Save this as config.yaml inside the ~/litellm-nim folder.

4

Start LiteLLM via Docker

Run LiteLLM as a local proxy. This translates Claude Code's API calls into NVIDIA NIM API calls. Make sure Docker Desktop is running first.

macOS / Linux
cd ~/litellm-nim

docker run -d \
  -p 4000:4000 \
  -e NVIDIA_NIM_API_KEY="nvapi-YOUR_KEY_HERE" \
  -v $(pwd)/config.yaml:/app/config.yaml \
  --name litellm-nim \
  --restart always \
  docker.litellm.ai/berriai/litellm:main-stable \
  --config /app/config.yaml

# Verify it started correctly
docker logs litellm-nim
Windows
cd $env:USERPROFILE\litellm-nim

docker run -d `
  -p 4000:4000 `
  -e NVIDIA_NIM_API_KEY="nvapi-YOUR_KEY_HERE" `
  -v ${PWD}/config.yaml:/app/config.yaml `
  --name litellm-nim `
  --restart always `
  docker.litellm.ai/berriai/litellm:main-stable `
  --config /app/config.yaml

# Verify it started
docker logs litellm-nim
Expected Output
INFO: Application startup complete.
INFO: Uvicorn running on http://0.0.0.0:4000

Replace nvapi-YOUR_KEY_HERE with your actual NVIDIA API key. The --restart always flag means the container auto-starts whenever Docker Desktop opens.

5

Add Shell Alias

Add the claude-nim alias to your shell config file. This sets the environment variables that route Claude Code through your local LiteLLM proxy instead of Anthropic's servers.

macOS / Linux
# Add to ~/.zshrc (macOS) or ~/.bashrc (Linux)
export NVIDIA_NIM_API_KEY="nvapi-YOUR_KEY_HERE"

alias claude-nim='\
  ANTHROPIC_BASE_URL="http://localhost:4000" \
  ANTHROPIC_API_KEY="sk-litellm-local" \
  ANTHROPIC_MODEL="claude-sonnet-4-6" \
  ANTHROPIC_DEFAULT_OPUS_MODEL="claude-opus-4-6" \
  ANTHROPIC_DEFAULT_SONNET_MODEL="claude-sonnet-4-6" \
  ANTHROPIC_DEFAULT_HAIKU_MODEL="claude-haiku-4-5" \
  claude'
Windows
# Add to PowerShell profile — run: notepad $PROFILE
$env:NVIDIA_NIM_API_KEY = "nvapi-YOUR_KEY_HERE"

function claude-nim {
  $env:ANTHROPIC_BASE_URL = "http://localhost:4000"
  $env:ANTHROPIC_API_KEY = "sk-litellm-local"
  $env:ANTHROPIC_MODEL = "claude-sonnet-4-6"
  $env:ANTHROPIC_DEFAULT_OPUS_MODEL = "claude-opus-4-6"
  $env:ANTHROPIC_DEFAULT_SONNET_MODEL = "claude-sonnet-4-6"
  $env:ANTHROPIC_DEFAULT_HAIKU_MODEL = "claude-haiku-4-5"
  claude @args
}

Replace nvapi-YOUR_KEY_HERE with your actual key. On Windows, open PowerShell profile with: notepad $PROFILE

6

Launch Claude Code

Reload your shell config and launch Claude Code. When asked about API key, select Yes to use the LiteLLM key.

macOS / Linux
# macOS / Linux
source ~/.zshrc   # or source ~/.bashrc on Linux
claude-nim
Windows
# Windows PowerShell
. $PROFILE
claude-nim

When Claude Code asks "Do you want to use this API key (sk-litellm-local)?" — select Yes (option 1).
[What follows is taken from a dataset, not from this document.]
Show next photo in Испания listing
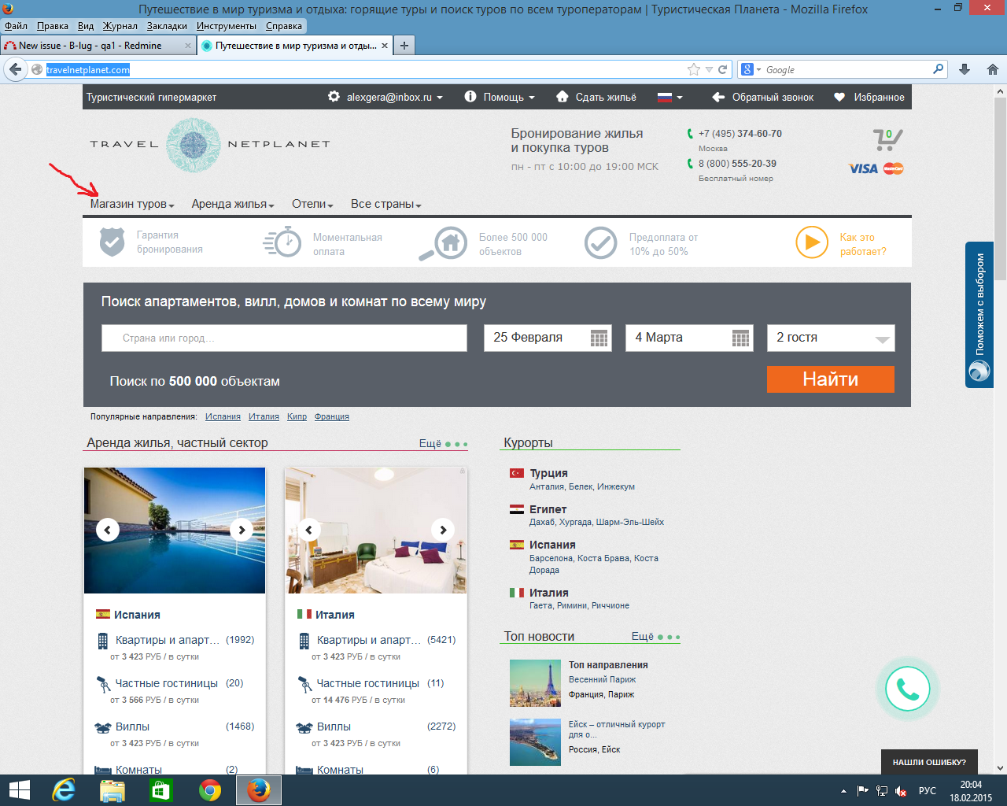 point(242,530)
Quick validation (recommended)

Before adding aliases or advanced model routing, run these checks to confirm your base setup is working.

# 1) Confirm container is running
docker ps --filter "name=litellm-nim"

# 2) Confirm proxy can list models
# macOS / Linux / WSL
curl http://localhost:4001/v1/models

# Windows PowerShell
iwr http://localhost:4001/v1/models

# 3) Launch Claude through LiteLLM
# macOS / Linux / WSL
ANTHROPIC_BASE_URL="http://localhost:4001" ANTHROPIC_API_KEY="sk-litellm-local" ANTHROPIC_MODEL="claude-sonnet-4-6" claude

# Windows PowerShell
$env:ANTHROPIC_BASE_URL="http://localhost:4001"; $env:ANTHROPIC_API_KEY="sk-litellm-local"; $env:ANTHROPIC_MODEL="claude-sonnet-4-6"; claude

Tip: After this works, then add permanent aliases/functions to your shell profile.

!

Important: API Key Setup

When you first run claude-nim, Claude Code will ask you:

Do you want to use this API key (sk-litellm-local)?

Important: You must select Yes (option 1). This tells Claude Code to use the LiteLLM proxy key instead of looking for an Anthropic API key in your environment.

Warning: If you select "No", Claude Code will not know where to find your API key and will fail to connect. You may need to restart the session with claude-nim if you accidentally select No.

How it works: The sk-litellm-localkey is just a local proxy password that tells LiteLLM to route your requests to NVIDIA NIM. It's safe and required for this setup to work.